Skip to content

Trainset Handler

ReaxFF training set definition (TRAINSET) handler.

This module provides a handler for parsing ReaxFF TRAINSET-style files, which define reference data, weights, and targets used during force-field parameter optimization.

TRAINSET files are sectioned and heterogeneous by design, containing distinct blocks for charges, heats of formation, geometries, cell parameters, and energies.

TrainsetHandler

Bases: BaseHandler

Parser for ReaxFF training set definition files (TRAINSET).

This class parses TRAINSET files and exposes their contents as section-specific tables, one per training target category.

Parsed Data

Summary table The main dataframe() is intentionally empty. TRAINSET files do not have a single global tabular representation.

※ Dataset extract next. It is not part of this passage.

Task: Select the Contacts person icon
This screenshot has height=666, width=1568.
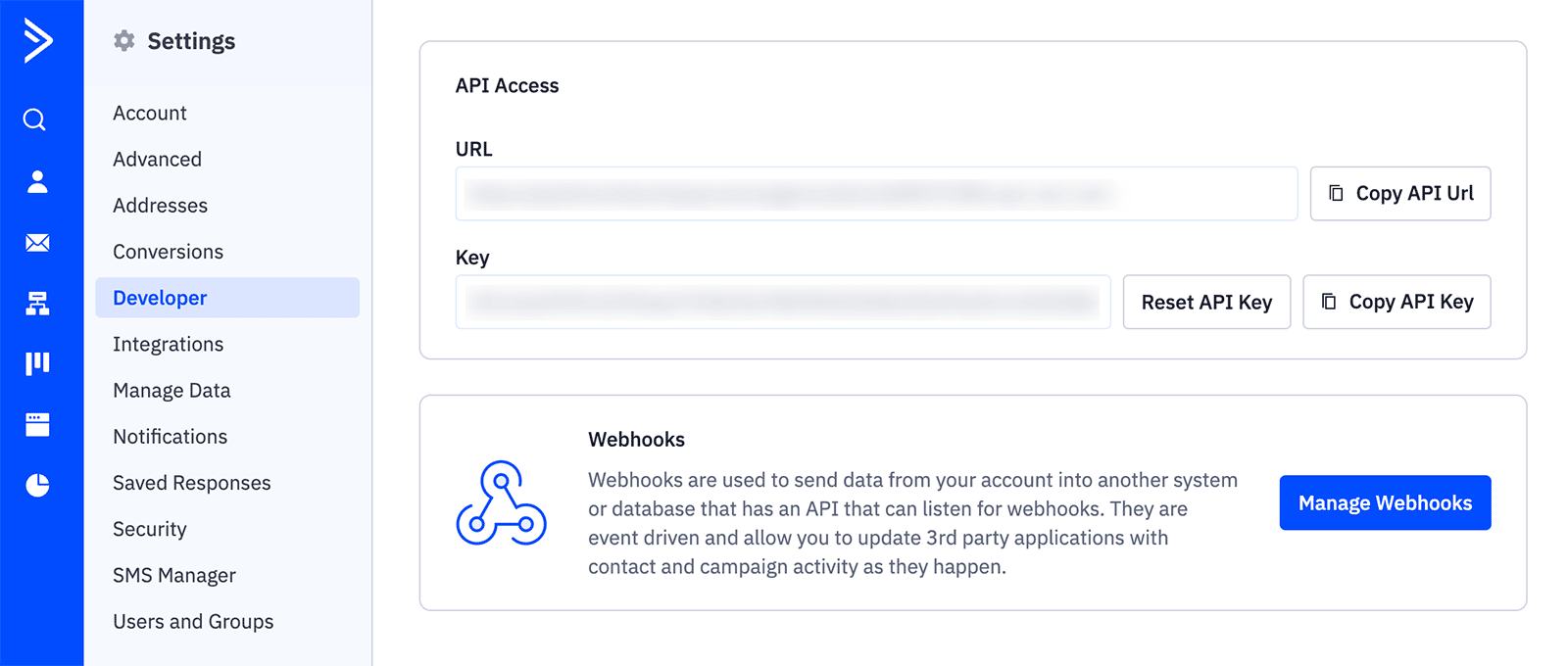Action: [36, 181]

Section tables Returned via metadata()["tables"] or convenience accessors, with one table per section:

- ``CHARGE``:
  Charge fitting targets, with columns:
  ["section", "iden", "weight", "atom", "lit",
   "inline_comment", "group_comment"]

- ``HEATFO``:
  Heats of formation targets, with columns:
  ["section", "iden", "weight", "lit",
   "inline_comment", "group_comment"]

- ``GEOMETRY``:
  Geometry-related targets (bond, angle, torsion, RMSG), with columns:
  ["section", "iden", "weight", "at1", "at2", "at3", "at4",
   "lit", "inline_comment", "group_comment"]
  (atom index columns are optional depending on the entry type)

- ``CELL_PARAMETERS``:
  Cell and lattice targets, with columns:
  ["section", "iden", "weight", "type", "lit",
   "inline_comment", "group_comment"]

- ``ENERGY``:
  Composite energy expressions, with dynamically generated columns:
  ["section", "weight",
   "op1", "id1", "n1",
   "op2", "id2", "n2", ...,
   "lit", "inline_comment"]

Metadata Returned by metadata(), containing: { "sections": list[str], # present section names "tables": dict[str, DataFrame] # section → parsed table }

Notes
  • Consecutive # comment lines are grouped and stored as group_comment using " /// " as a separator.
  • Inline comments following ! are preserved verbatim.
  • Sections appearing multiple times are concatenated automatically.
  • This handler is not frame-based; n_frames() always returns 0.

section(name)

Return table for a given section (case-insensitive).